Tecrit ve Roboskî’ye karşı
HPG Anakarargah Komutanlığı, eylemin İmralı‘da Kürt Halk Önderi Abdullah Öcalan’a yönelik tecrit ve Roboskî Katliamı’na karşılık gerçekleştiğini kaydetti. “Tüm tahammülleri zorlayan İmralı İşkence Sistemi ve Roboskî Katliamı olmasaydı, Ölümsüzler Taburumuz devreye girmezdi” denilen açıklamada, şu ifadelere yer verildi: “Pınarbaşı direnişi, AKP öncülüğünde Kürt halkına dönük geliştirilen inkar ve imha siyasetine karşı gerçekleştirilmiş bir eylem; aynı zamanda İmralı’daki işkence uygulaması ve Roboskî Katliamı’nda sömürgecilerin sergilemiş olduğu duruş karşısında özgürlük gerillasının almış olduğu bir tutumdur. AKP öncülüğündeki sömürgeci sistem, Kürt halkına karşı başlatmış olduğu topyekun savaş çerçevesinde halkımıza dönük her türlü katliamı reva göstermeye çalışmakta ve saldırılarının en büyüğünü İmralı’da Önder Apo’ya karşı uygulamaktadır. Bilinmelidir ki, hiç kimse hukuksuz ve gayrı ahlaki olan İmralı Tecrit Sistemi’ni meşru gösteremez. İmralı’da Önder Apo’ya dönük uygulanan tecrit ve psikolojik işkence ile Roboskî Katliamı’nı organize eden sisteme karşı gerillamızın duruşu Êrîş ve Andok yoldaşların ruhuyla olacaktır. Halkımıza karşı tek yanlı bir biçimde gelişen saldırılar, gerillamıza karşı gelişen imha seferleri ve Önder Apo üzerinde uygulanan işkence politikaları karşısında Kürdistan Özgürlük Gerillasının direnişi ve bu saldırıları yanıtlaması meşru bir haktır.
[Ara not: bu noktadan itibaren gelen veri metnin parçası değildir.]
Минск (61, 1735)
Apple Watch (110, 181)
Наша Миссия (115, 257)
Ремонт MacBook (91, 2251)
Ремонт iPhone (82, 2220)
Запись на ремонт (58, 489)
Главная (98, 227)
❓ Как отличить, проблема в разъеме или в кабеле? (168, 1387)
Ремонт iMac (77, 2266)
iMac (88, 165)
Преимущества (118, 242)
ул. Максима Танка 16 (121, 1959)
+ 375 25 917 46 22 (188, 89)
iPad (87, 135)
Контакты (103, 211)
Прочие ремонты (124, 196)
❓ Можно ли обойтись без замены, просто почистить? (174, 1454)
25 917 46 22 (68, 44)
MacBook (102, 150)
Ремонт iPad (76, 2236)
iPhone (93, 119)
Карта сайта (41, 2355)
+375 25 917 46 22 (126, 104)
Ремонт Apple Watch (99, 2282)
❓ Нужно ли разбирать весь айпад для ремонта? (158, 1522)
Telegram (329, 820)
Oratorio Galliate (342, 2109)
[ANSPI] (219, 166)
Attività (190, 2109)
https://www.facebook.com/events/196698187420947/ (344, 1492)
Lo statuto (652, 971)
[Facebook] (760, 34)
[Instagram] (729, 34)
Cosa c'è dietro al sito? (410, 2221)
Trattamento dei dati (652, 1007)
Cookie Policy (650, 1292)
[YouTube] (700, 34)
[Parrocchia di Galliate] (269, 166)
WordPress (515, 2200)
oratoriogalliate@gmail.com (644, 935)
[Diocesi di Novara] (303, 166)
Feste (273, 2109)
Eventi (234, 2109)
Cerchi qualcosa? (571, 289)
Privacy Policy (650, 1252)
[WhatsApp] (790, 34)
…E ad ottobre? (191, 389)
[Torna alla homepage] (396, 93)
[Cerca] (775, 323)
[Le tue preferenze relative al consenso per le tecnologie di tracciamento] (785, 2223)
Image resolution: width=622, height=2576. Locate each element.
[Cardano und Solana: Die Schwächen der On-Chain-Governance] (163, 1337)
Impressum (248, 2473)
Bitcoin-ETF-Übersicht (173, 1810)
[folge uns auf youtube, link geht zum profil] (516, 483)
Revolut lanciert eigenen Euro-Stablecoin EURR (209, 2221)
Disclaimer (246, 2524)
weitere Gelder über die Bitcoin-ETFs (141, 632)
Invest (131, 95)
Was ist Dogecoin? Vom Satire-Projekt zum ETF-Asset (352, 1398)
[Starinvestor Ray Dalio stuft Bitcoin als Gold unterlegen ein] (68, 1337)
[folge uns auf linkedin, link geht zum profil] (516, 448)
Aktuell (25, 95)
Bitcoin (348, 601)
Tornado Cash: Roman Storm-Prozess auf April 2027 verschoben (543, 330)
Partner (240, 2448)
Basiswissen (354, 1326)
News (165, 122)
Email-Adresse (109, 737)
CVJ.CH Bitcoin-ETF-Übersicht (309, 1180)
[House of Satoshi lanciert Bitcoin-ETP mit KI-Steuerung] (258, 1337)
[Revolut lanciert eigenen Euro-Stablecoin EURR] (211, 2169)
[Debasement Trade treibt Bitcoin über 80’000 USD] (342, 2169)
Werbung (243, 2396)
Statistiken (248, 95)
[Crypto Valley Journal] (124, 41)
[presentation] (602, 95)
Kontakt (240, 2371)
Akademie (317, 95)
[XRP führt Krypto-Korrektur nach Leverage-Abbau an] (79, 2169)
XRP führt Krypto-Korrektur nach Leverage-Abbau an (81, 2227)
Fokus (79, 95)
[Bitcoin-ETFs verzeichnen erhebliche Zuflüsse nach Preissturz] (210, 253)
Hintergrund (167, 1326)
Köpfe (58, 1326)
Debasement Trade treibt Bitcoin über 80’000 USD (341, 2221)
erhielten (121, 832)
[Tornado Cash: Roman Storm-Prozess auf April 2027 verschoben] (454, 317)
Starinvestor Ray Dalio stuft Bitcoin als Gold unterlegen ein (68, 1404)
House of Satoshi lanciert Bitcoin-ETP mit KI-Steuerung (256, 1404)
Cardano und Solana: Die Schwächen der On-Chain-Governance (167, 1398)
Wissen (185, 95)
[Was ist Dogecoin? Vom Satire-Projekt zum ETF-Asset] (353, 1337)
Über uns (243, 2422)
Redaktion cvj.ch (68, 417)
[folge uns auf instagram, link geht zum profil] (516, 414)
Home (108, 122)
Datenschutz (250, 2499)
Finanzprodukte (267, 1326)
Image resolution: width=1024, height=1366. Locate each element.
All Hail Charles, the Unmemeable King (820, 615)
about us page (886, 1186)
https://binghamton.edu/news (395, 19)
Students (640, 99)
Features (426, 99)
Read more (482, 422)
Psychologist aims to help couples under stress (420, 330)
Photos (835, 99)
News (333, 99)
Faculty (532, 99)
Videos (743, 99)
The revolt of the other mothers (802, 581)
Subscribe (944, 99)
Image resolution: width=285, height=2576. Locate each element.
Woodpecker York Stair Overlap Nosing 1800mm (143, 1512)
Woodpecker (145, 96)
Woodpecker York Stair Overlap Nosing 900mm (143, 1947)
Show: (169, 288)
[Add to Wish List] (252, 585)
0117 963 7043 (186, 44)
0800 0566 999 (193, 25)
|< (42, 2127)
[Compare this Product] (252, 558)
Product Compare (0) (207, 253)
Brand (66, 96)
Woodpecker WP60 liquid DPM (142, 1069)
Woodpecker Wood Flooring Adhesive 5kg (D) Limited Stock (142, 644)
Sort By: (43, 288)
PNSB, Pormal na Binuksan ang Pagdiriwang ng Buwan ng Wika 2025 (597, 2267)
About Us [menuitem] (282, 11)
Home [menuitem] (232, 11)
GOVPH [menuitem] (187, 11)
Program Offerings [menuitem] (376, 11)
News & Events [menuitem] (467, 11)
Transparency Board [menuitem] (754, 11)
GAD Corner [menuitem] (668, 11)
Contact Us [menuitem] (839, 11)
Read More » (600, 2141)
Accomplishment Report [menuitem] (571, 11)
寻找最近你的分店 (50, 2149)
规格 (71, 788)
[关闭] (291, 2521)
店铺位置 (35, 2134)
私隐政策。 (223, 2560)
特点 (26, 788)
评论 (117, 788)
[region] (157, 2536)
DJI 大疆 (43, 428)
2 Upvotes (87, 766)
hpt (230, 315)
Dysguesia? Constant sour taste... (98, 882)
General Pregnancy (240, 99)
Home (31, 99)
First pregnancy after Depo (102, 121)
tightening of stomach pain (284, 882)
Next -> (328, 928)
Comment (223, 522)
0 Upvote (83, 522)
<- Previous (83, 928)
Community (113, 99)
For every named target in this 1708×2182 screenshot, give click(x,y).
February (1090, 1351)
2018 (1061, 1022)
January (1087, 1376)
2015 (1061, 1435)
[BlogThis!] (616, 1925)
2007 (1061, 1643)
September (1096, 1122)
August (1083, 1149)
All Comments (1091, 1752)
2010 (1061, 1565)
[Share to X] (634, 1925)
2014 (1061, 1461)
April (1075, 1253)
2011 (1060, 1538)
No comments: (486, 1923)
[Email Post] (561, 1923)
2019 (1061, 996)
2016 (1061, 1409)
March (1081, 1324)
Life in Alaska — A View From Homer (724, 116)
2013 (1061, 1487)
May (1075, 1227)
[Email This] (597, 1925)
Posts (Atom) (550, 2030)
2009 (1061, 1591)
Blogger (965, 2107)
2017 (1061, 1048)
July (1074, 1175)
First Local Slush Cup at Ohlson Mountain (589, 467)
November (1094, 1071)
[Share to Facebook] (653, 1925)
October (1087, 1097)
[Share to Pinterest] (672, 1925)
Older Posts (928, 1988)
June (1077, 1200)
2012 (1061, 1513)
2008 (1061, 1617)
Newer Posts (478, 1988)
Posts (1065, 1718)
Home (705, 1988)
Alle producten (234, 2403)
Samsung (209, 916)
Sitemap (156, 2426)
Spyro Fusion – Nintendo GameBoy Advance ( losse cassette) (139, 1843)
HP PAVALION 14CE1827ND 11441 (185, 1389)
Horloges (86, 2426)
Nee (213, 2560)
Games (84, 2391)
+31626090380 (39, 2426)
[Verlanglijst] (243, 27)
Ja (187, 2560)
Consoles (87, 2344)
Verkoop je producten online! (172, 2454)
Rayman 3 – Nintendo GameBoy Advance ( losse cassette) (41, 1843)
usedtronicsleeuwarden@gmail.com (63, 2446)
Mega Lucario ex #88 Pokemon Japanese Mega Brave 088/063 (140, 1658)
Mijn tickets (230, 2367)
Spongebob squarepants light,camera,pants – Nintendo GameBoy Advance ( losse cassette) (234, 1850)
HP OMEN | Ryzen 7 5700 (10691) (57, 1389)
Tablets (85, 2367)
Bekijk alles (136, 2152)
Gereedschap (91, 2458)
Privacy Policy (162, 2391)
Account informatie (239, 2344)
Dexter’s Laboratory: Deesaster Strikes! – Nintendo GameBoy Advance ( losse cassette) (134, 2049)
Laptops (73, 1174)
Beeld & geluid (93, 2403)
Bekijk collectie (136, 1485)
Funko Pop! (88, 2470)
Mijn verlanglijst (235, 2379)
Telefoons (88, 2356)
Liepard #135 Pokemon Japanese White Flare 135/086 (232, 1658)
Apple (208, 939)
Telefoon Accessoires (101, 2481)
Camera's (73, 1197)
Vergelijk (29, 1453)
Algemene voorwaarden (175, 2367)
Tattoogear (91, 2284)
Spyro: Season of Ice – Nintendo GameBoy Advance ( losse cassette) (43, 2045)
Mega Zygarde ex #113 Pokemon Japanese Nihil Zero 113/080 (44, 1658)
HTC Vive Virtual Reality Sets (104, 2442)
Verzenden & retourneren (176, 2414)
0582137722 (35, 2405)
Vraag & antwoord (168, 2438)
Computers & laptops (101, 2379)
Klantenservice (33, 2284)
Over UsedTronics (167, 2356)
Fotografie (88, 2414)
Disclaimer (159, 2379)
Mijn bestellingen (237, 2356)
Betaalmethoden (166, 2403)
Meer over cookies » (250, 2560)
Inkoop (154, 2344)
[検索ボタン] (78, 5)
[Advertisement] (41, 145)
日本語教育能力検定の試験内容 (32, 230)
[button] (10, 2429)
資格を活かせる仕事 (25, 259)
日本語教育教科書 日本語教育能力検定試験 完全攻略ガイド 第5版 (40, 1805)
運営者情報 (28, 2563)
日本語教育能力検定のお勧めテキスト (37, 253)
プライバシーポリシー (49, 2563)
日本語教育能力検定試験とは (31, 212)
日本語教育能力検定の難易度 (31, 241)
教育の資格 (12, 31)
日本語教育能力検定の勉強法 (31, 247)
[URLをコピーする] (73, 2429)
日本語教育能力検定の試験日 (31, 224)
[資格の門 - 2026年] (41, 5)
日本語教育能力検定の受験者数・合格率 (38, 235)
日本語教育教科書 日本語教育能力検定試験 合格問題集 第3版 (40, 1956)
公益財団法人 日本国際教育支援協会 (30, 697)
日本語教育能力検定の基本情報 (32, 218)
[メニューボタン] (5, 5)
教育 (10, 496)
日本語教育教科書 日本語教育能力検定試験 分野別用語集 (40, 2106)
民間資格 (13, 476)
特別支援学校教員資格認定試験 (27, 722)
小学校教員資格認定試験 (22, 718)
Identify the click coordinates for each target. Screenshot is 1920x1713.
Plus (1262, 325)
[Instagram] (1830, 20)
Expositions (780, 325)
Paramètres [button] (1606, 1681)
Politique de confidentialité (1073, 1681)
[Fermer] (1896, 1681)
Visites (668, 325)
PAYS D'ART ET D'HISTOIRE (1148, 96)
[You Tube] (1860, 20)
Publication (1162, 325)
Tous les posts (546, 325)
Kürdistan Özgürlük Gerillaları bu sömürgeci sisteme karşı savunma savaşını yürütecektir. Dolayısıyla sömürgeci Türk devletinin Kürdistan’daki saldırıları sürdüğü müddetçe gerillalarımızın ve halkımızın savunması da sürecektir.”
Hedef Pınarbaşı’ydı
HPG Anakarargah Komutanlığı açıklamasında eylemin ayrıntıları şöyle aktarıldı: “Silahlı ve bombalı olarak gerçekleşen bu fedai eylemde Andok arkadaşımız Emniyet Müdürlüğü içine girmiş, burada polisler ile arasında bir çatışma yaşanmış, Êrîş arkadaşımız da bomba yüklü araç ile Emniyet Müdürlüğü avlusuna girerek aracı patlatmıştır.”
HPG açıklamasında, İçişleri Bakanlığı’nın “hedef başka bir yerdi” spekülasyonlarına da son nokta konuldu. Eylemin Pınarbaşı Emniyeti’ni hedeflediği ve Türk basınının yayınlarının gerçeği yansıtmadığı belirtilen açıklamada, “Planlandığı çerçevede ve polislerin hedef alındığı eylem sonucunda çok sayıda polis öldürülmüş ve yaralanmıştır. Bir savaş medyası olarak çalışan özel savaş basınının çarpıtma amaçlı yansıtmaları çaresiz ve gerçekleri gizlemenin dışında bir şey değildir” denildi.